Von Brasilien nach Argentinien

Passt das unten durch?

Zarate, 14.11.2017, 19.25 Uhr: Was für ein ereignisreicher Tag heute! Morgens erwachten wir bei schönstem Wetter. Wind und Wellen hatten auch wieder ein normales Ausmass angenommen. Nach dem Frühstück ging’s auf die Brücke und wir schauten einmal mehr aufs blaue, unendlich scheinende Meer. Drei Stunden später war es dann braun! Ein sicheres Zeichen, dass wir in der riesigen Bucht des Rio de la Plata waren, an dem sowohl Montevideo, die Hauptstadt Uruguays, als auch Buenos Aires, die Hauptstadt Argentiniens liegen. Nochmals zwei Stunden später tauchte dann die Silhouette von Buenos Aires auf. Auch hier waren es, nebst den Hafenanlagen, vor allem die Hochhäuser, die uns in die Augen stachen. Für mehr als eine Stunde schipperten wir an dieser Kulisse vorbei. Die Abzweigung in den Hafen der Stadt liessen wir auf der Backbordseite liegen und folgten den Bojen, die den Seeweg nach Zarate markierten.

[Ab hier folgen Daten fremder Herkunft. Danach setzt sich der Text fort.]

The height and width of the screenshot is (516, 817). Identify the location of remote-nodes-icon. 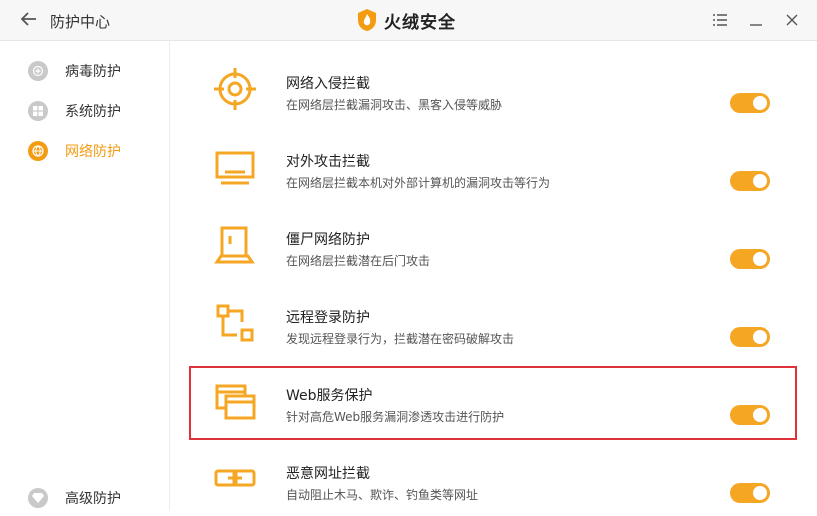
(235, 323). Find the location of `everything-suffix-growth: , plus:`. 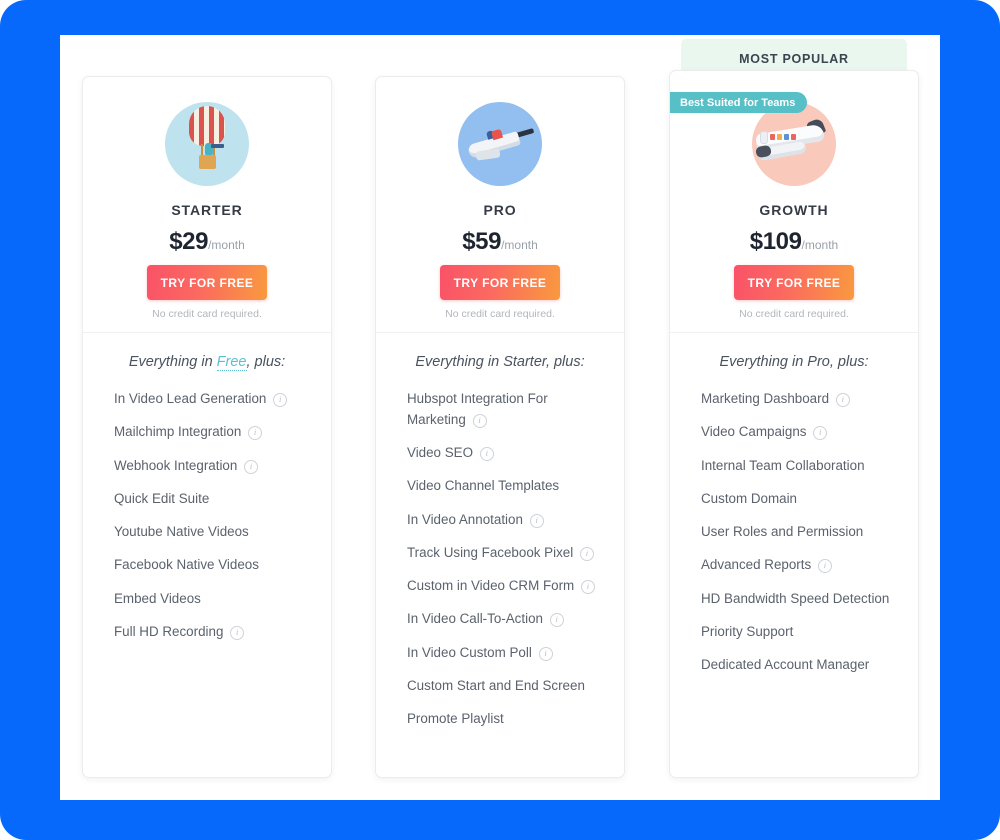

everything-suffix-growth: , plus: is located at coordinates (849, 362).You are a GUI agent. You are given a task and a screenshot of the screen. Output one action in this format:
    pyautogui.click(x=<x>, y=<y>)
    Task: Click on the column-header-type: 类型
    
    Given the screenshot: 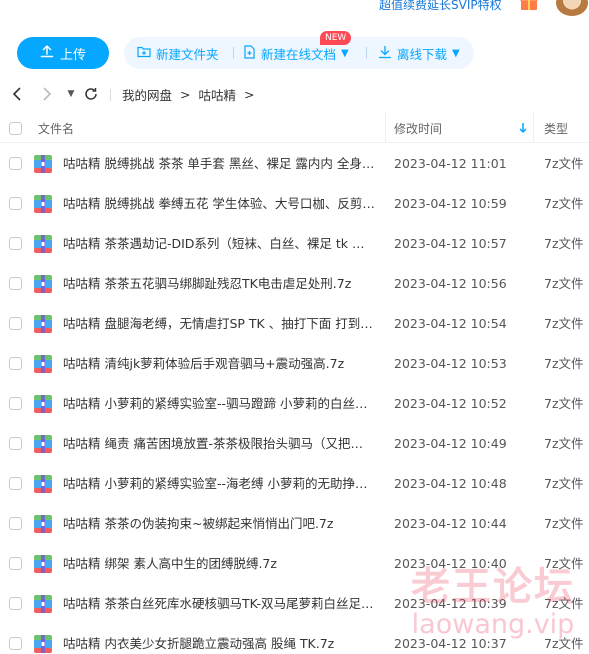 What is the action you would take?
    pyautogui.click(x=556, y=128)
    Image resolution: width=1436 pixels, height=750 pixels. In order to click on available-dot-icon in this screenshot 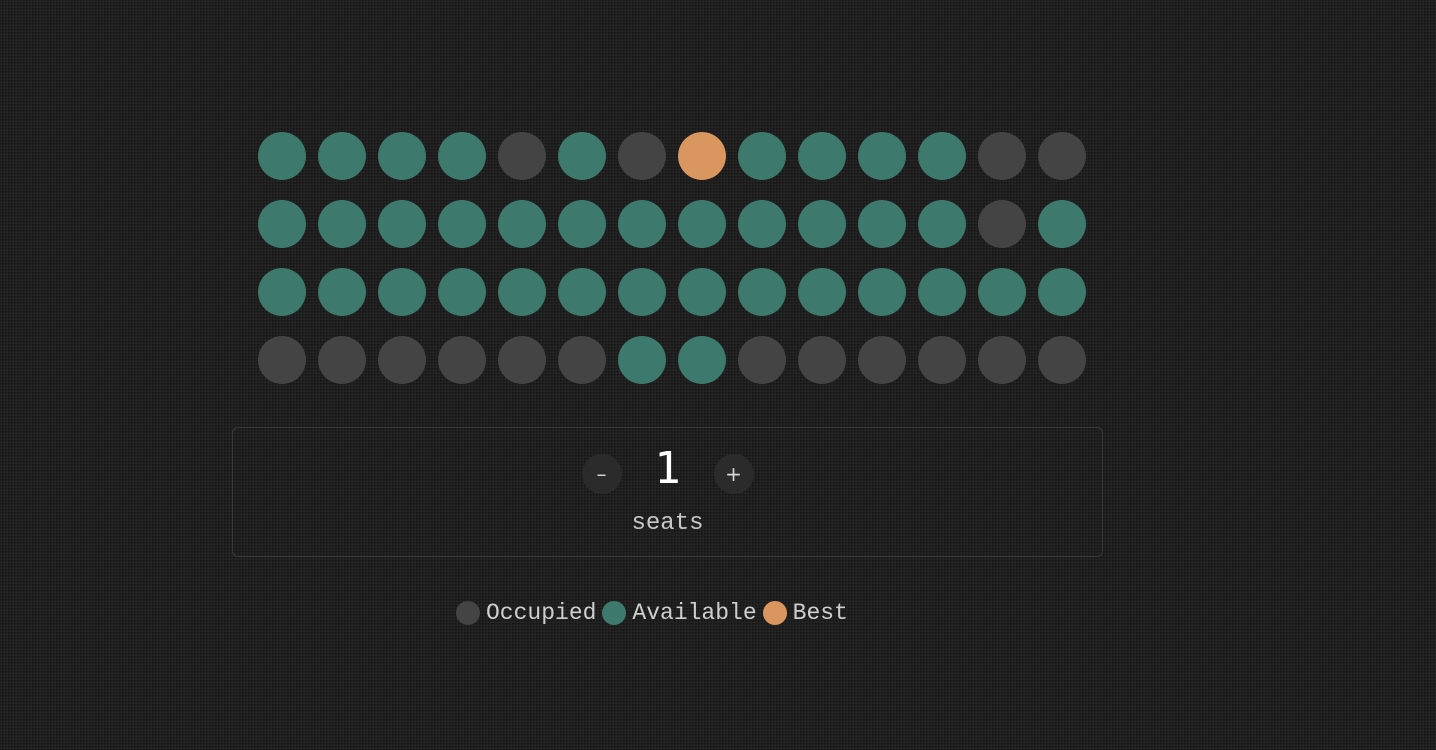, I will do `click(614, 613)`. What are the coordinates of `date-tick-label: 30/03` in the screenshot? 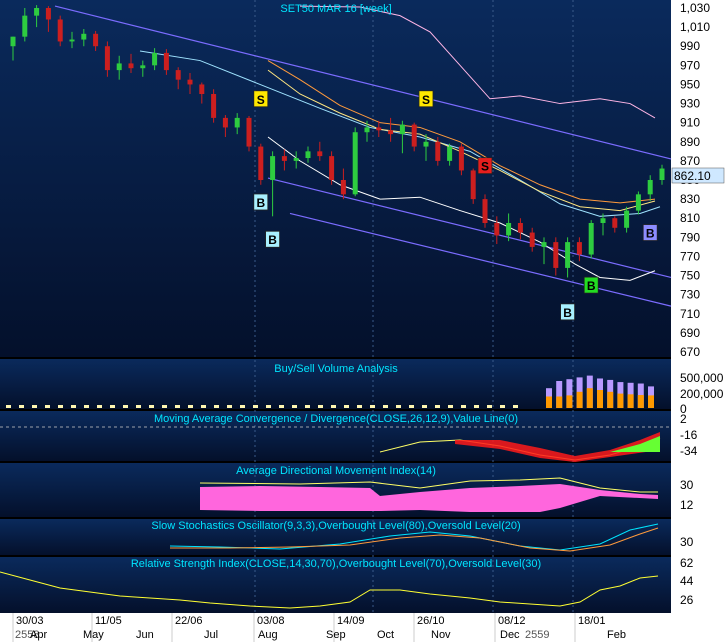 It's located at (30, 621). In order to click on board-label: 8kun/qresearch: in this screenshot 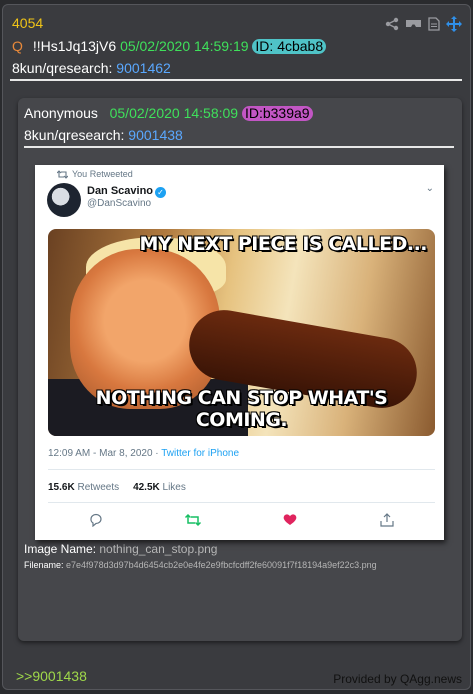, I will do `click(62, 68)`.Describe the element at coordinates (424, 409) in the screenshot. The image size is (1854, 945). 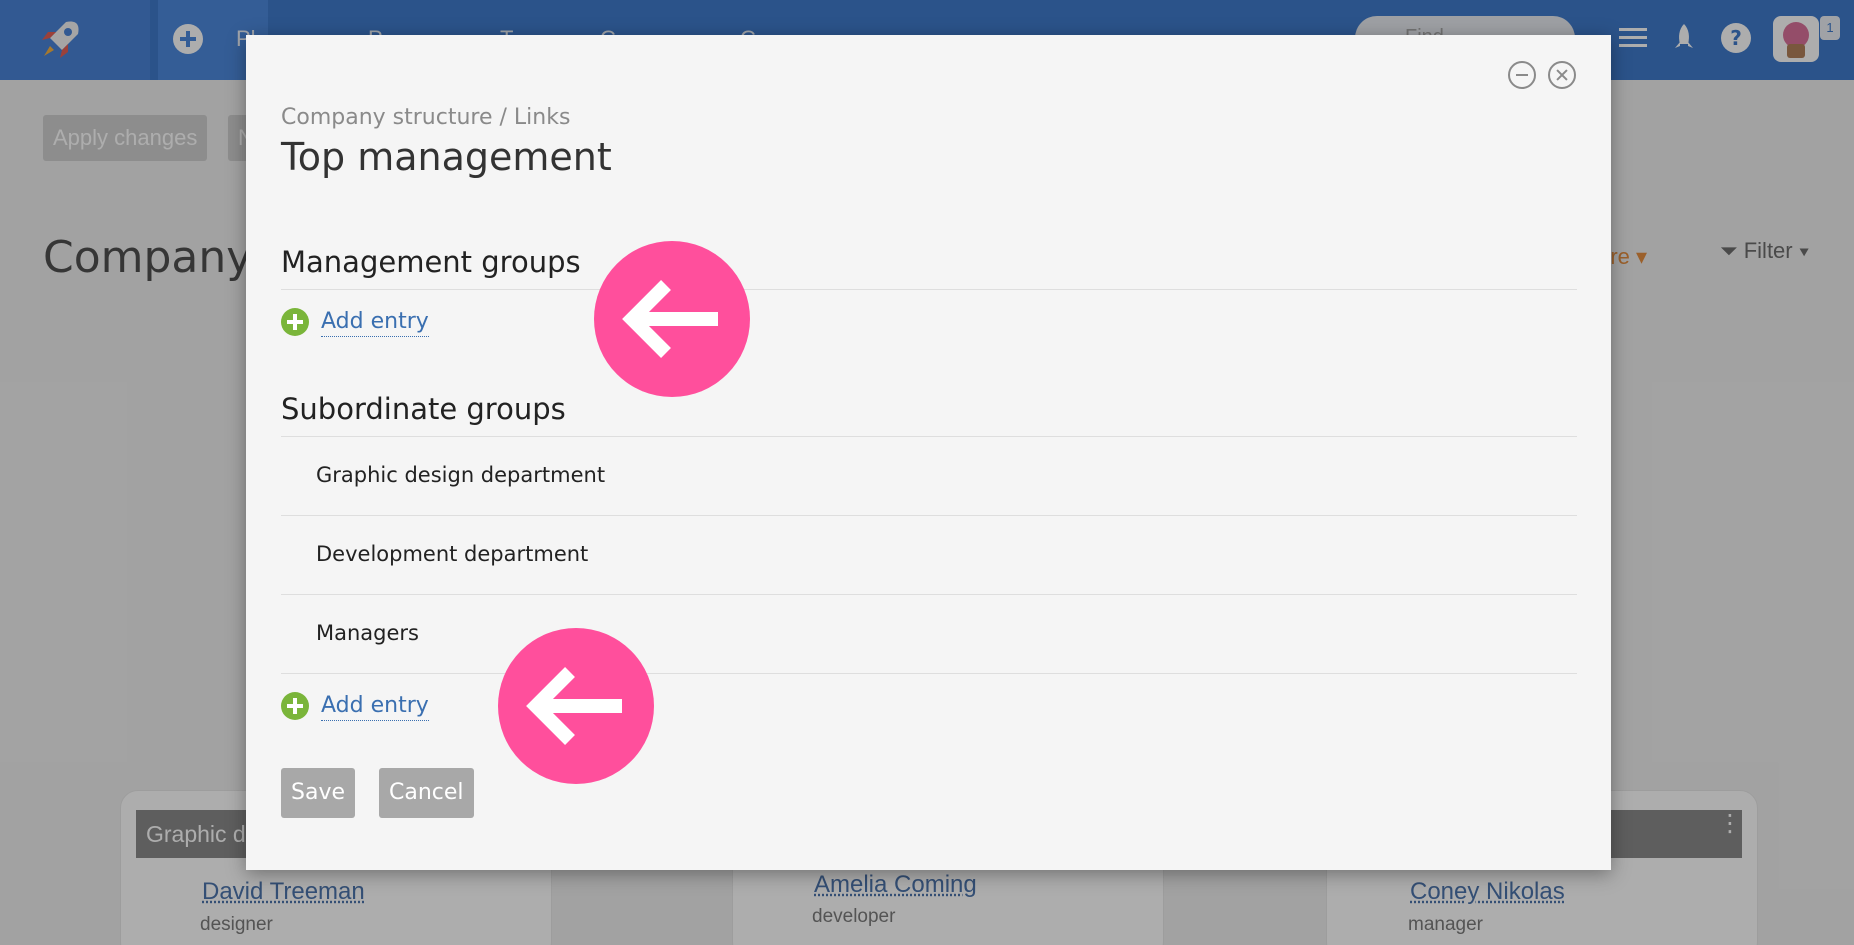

Und dann sichteten wir die Einfahrt in den Rio Parana, der uns nach Zarate führen sollte, das gute hundert Kilometer, oder fünf Stunden Fahrt, entfernt liegt. Ein schmaler Kanal, der nur zwei Meter tiefer als unser Kiel ist, führte uns durch eine wunderschöne Sumpflandschaft, die uns an Estero del Ibero, ein Schwemmland in der Provinz Entre Rios, erinnerte. Oder auch an Botswana. (Bei solchen Vergleichen erinnere ich mich immer gerne daran, was wir in unserem Leben bereits alles zu sehen bekamen!) Von fast 40 Metern Höhe schauten wir auf eine einzigartige Landschaft. Auf beiden Seiten kleine Flüsse oder Lagunen, an denen Reiher Ausschau nach Beute hielten. Dann wieder kleine Bretterbuden auf Stelzen – Weekendhäuschen von reichen und weniger reichen Argentiniern. Die Reichen, das sagte uns der Lotse, wohnen auf der rechten Flussseite und die Armen (darunter zählte er auch sich selbst) auf der linken.

Es war eine unvergessliche Fahrt. Es gab immer etwas zu sehen: Schöne Landschaften, gefolgt von rostenden Wracks, die im Wasser lagen. Oder im Zerfall begriffene Fabrikhallen, die von der Natur Backstein um Backstein zurückerobert werden. Am frühen Nachmittag passierten wir die Brücke, die kurz vor Zarate den Parana überspannt. Der Mast mit den Postionslichtern musste für diese Passage umgelegt werden – bis zur Unterseite der Brücke blieben noch ganze fünf Meter! Kurz darauf wurde der Lotse von einem Kollegen abgelöst, der die Grande Amburgo in den Hafen von Zarate lotste, wo wir – mit Hilfe eines Schleppers – eine 360 ° Wende machten. Dann wurde die Grande Amburgo an grosse Betonpfosten geschoben, an denen sie vertäut wurde. Leinen wurden ausgeworfen und die schweren Taue wurden über die Tampen gelegt. Eine halbe Stunde später wurden die Rampe ausgefahren. Dieses Schauspiel hatten wir bereits einige Male beobachtet und so zogen wir uns zu einem kalten Bier und einem Glas kühlen Weissweins in die Offiziersmesse zurück um auf diesen Tag, auf unsere Crew und auf Zarate anzustossen.

Zarate ist der letzte Hafen, bevor wir Montevideo anlaufen, wo wir am Freitag ankommen sollten. Das Ankunftsdatum allerdings hängt von verschiedenen Faktoren ab. Wann können wir abladen? Was müssen wir aufladen? Wann haben wir freie Fahrt durch die schmale Fahrrinne des Parana, die uns zurück in den Rio Plata führt. Wann haben wir einen Lotsen zur Verfügung? Wir lassen uns überraschen und geniessen die Tage, wie sie sich uns bieten.

Gestern haben wir den Landgang nachgeholt. Wie immer dauerte es geraume Weile bis wir die Kontrollen im Hafen hinter uns hatten und unsere Pässe inspiziert wurden. Ein Taxi brachte uns zur Plaza mayor im Zentrum der Stadt. Von dort machten wir uns zu Fuss auf um Zarate zu erkunden. Die Temperatur hier beträgt zurzeit etwas über 30° und es ist schwül. Wir suchten den Schatten wo immer wir konnten. Als Erstes ging’s auf eine Bank, Santander, wo hunderte von Leuten standen, die ihre Einzahlungen machen wollten – E-Banking ist hier noch ein Fremdwort! An einem ATM – zum Glück gibt es diese heutzutage auch in Argentinien – bezogen wir mit unserer Mastercard Bargeld. Danach suchten wir einen Laden von Claro, ein argentinischer Provider. Doch so einfach wie wir dachten, war es nicht, eine Prepaid-Karte zu erhalten.  Das Prozedere dauerte über eine Stunde. In einem nahe gelegenen Restaurant liessen wir uns einen Cortado (Milchkaffe) schmecken und prüften ob die Internet-Verbindung klappt. Nein!